- **Kutipan Dokumen**:
# # #
"Kemampuan teknologi baru semakin memperburuk risiko yang ada. Keamanan anak-anak tidak bisa ditawar lagi. Untuk mencegah lebih banyak anak-anak yang terkena dampak buruk, pemerintah, penyedia layanan online, badan amal, dan perusahaan harus meningkatkan upaya mereka dan bekerja sama untuk mendorong perubahan dan melindungi anak-anak,” ujar Drennan.
Kekhawatiran yang sama juga disampaikan oleh Sheema Sen Gupta, UNICEF Director of Child Protection and WeProtect Global Alliance Policy Board Member, bahwa kemajuan teknologi yang pesat membebani sistem perlindungan dan peradilan anak, yang di banyak negara sudah sangat lemah.
# # #
- **Soal 1**:
Salin kembali tanpa perubahan bagian catatan yang dibuka oleh baris berisi "Click the 22.3K like count" dan ditutup oleh baris berisi "pos(417,378)", termasuk kedua baris tersebut. Gambar tidak perlu disertakan dalam jawaban.
- **Soal 2**:
Teruskan teks tentang perlindungan anak dari risiko teknologi baru setelah kalimat terakhirnya.

- **Cuplikan Kumpulan Data**:
# # #
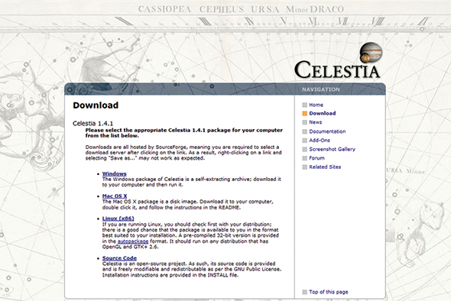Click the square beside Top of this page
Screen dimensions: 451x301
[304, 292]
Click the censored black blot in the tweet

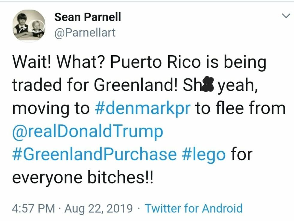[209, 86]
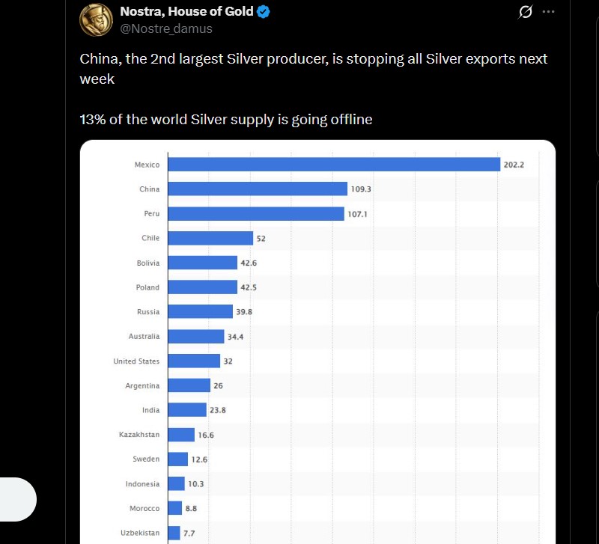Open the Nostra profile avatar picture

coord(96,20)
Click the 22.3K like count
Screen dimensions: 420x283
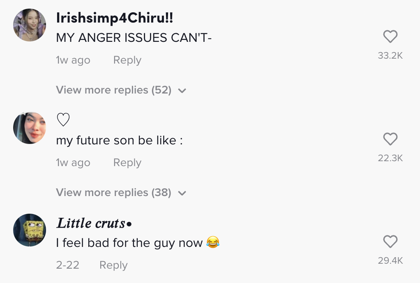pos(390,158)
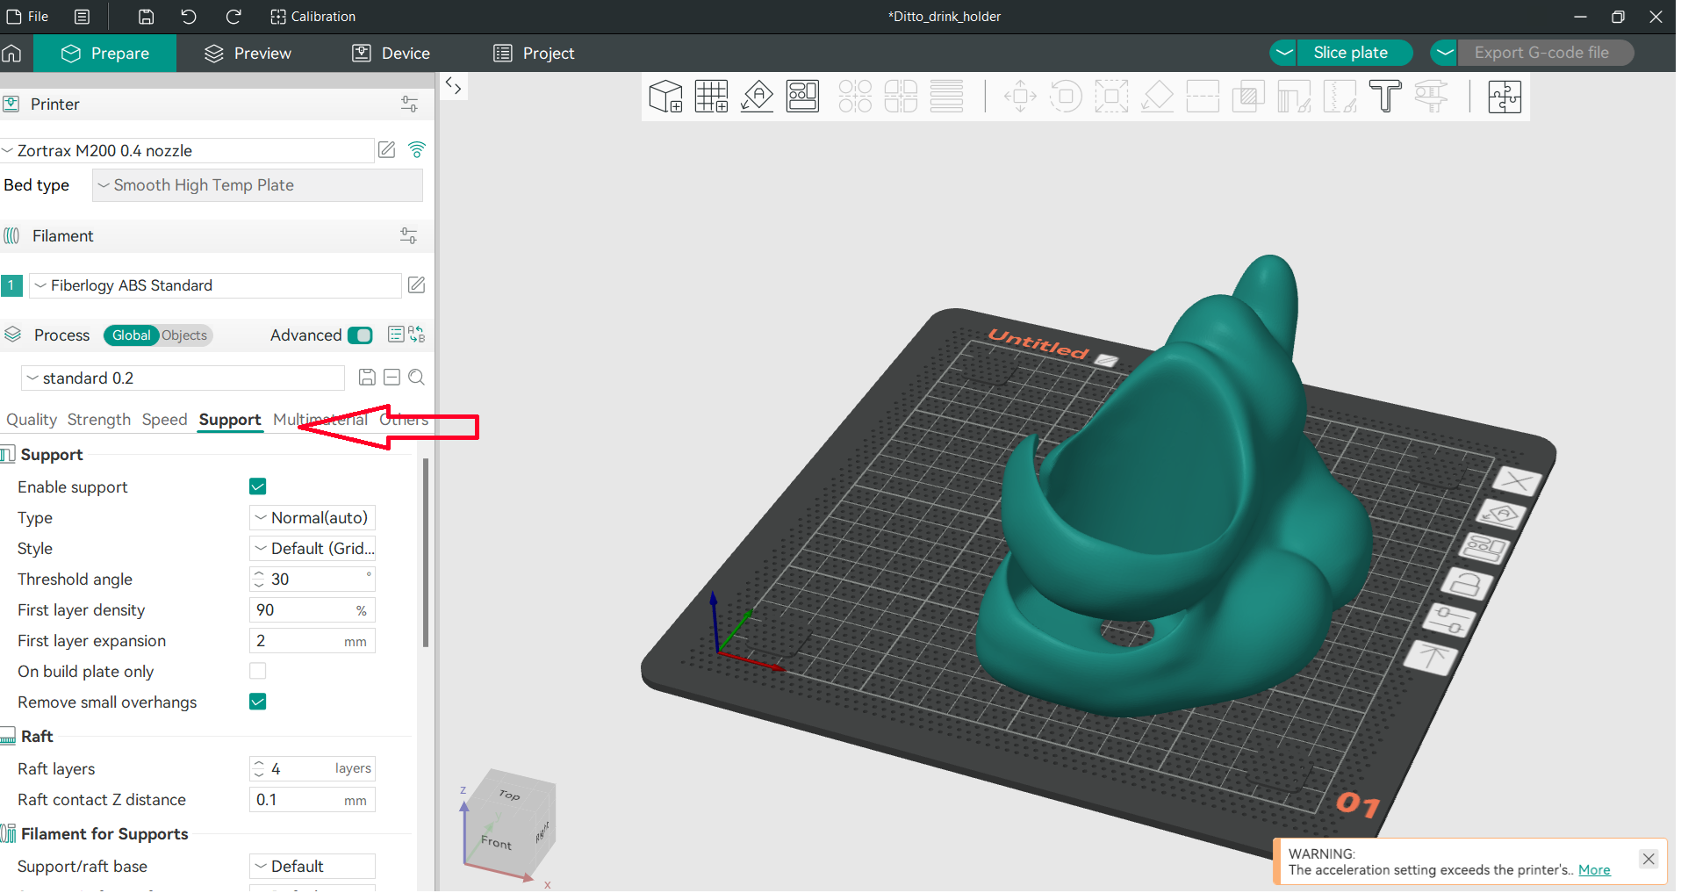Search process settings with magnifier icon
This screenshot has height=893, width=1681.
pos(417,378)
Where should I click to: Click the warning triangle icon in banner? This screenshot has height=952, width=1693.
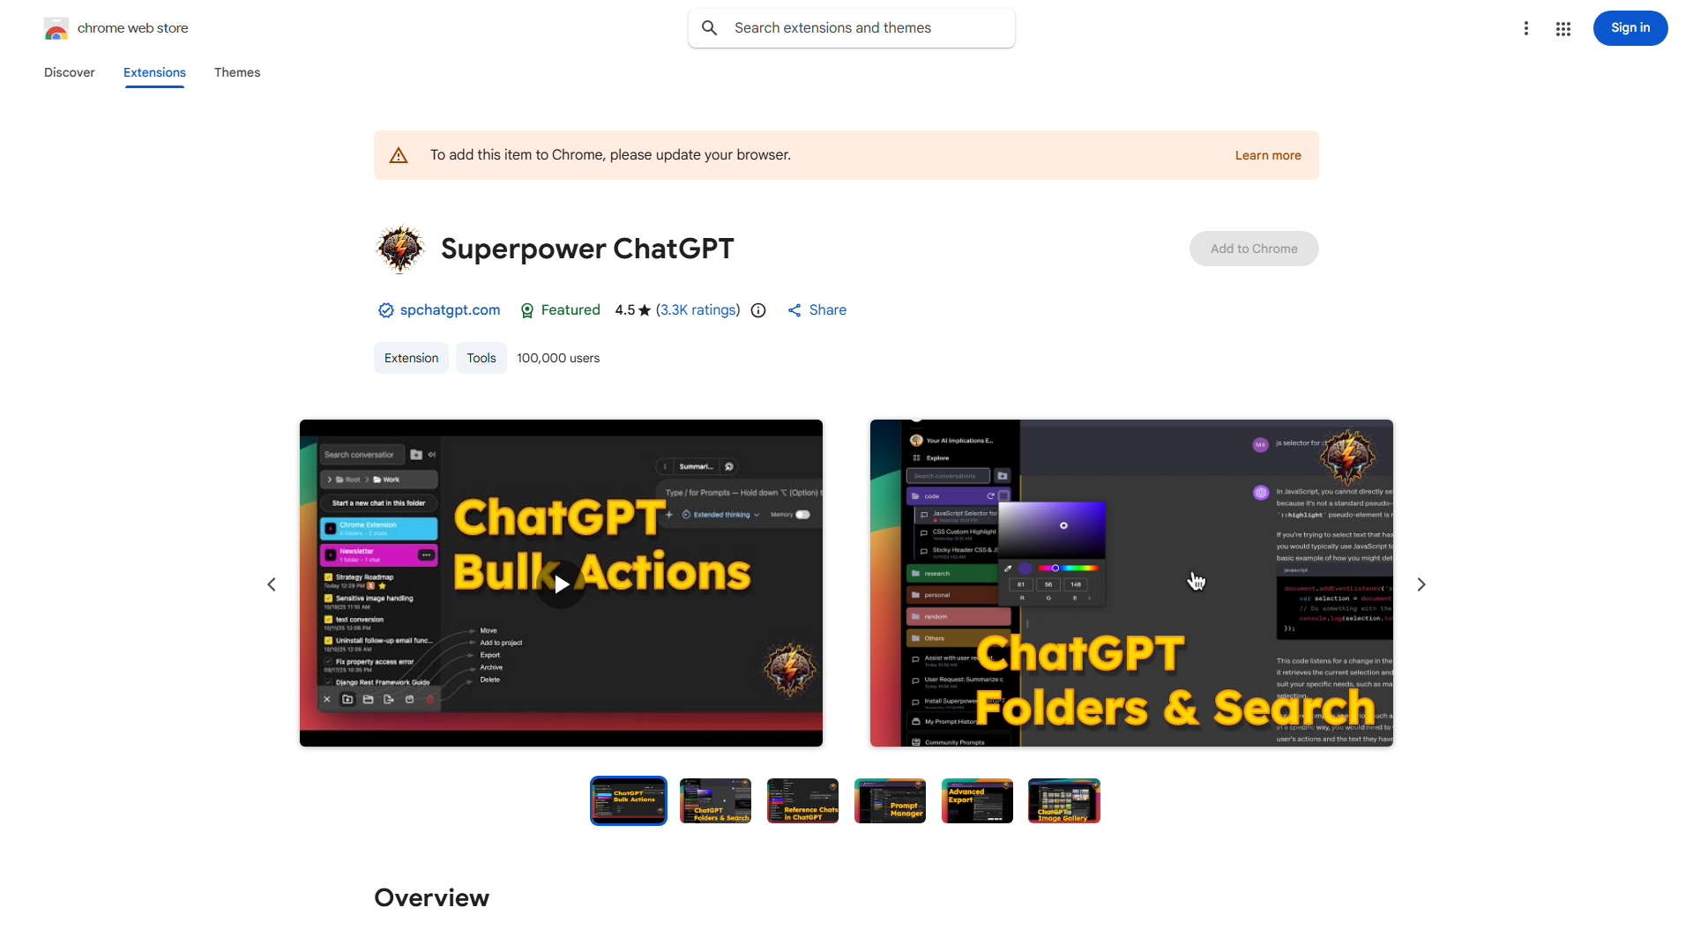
# # #
- **Jawaban Akhir 1**:
Click the 22.3K like count
Screen dimensions: 420x283
pos(390,158)
Search process settings with magnifier icon
This screenshot has height=893, width=1681.
pos(417,378)

- **Jawaban Akhir 2**:
"Kita perlu segera fokus pada pencegahan berskala besar – hal ini mengharuskan pemerintah untuk berinvestasi dalam intervensi berbasis bukti untuk melindungi anak-anak dari kekerasan seksual dan agar perusahaan mengadopsi prinsip-prinsip hak-hak anak ketika mengembangkan produk dan layanan digital untuk mencegah potensi bahaya,"
Mengatasi masalah kedaruratan pelecehan seksual terhadap anak secara online, tak bisa dilakukan oleh hanya satu atau dua pihak saja.
Perlu adanya peningkatan prioritas dan komitmen dari seluruh pemangku kepentingan yang terlibat dalam upaya tanggap bencana, serta diberdayakan dan dimungkinkan melalui undang-undang yang matang.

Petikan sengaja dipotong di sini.